Notice that three of the regexes don’t match any of the first 10 images from the dataset.

Final thoughts

Although I had a lot of fun conducting this experiment, it would be overly generous to consider it successful. But I do have some thoughts on what could be improved.

First, as you may have noticed, I’ve constrained my regexes to be of fixed length: each regex consists of exactly 12 elements of regex_comps, arranged in some order. This constraint makes very little sense, and is undoubtedly prohibiting the evolutionary algorithm from finding shorter (or longer) regexes of high fitness.

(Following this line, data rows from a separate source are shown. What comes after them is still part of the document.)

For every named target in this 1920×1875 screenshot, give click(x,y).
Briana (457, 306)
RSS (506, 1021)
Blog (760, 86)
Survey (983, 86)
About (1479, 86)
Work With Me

Second, when looking at the outputs of the EA, I found that many of the K chosen regexes had high match counts for the same class, e.g., a lot of regexes were very good at matching the digit “4”, but almost none were good at matching “9”. It would be interesting to try to coerce the EA into outputting more diverse regexes, perhaps by penalizing individuals that are too similar to existing ones or by using more complicated population models (like the so-called island model by Cohoon et al.).

Finally, the featurization process itself could be improved: the features should take into account the spatial orientation of the matches. Rather than counting the number of matches throughout an entire image, we should be counting the number of matches per row or per region. The model would then be more similar to a typical convolutional neural network, where we have multiple filters (regexes) that are applied to a single region at a time. I would expect this sort of approach to perform substantially better than the one detailed above.

The code for this experiment can be found on GitHub.

Update (3/21/17): I ran a new experiment where I counted the number of matches per row. See GitHub for results.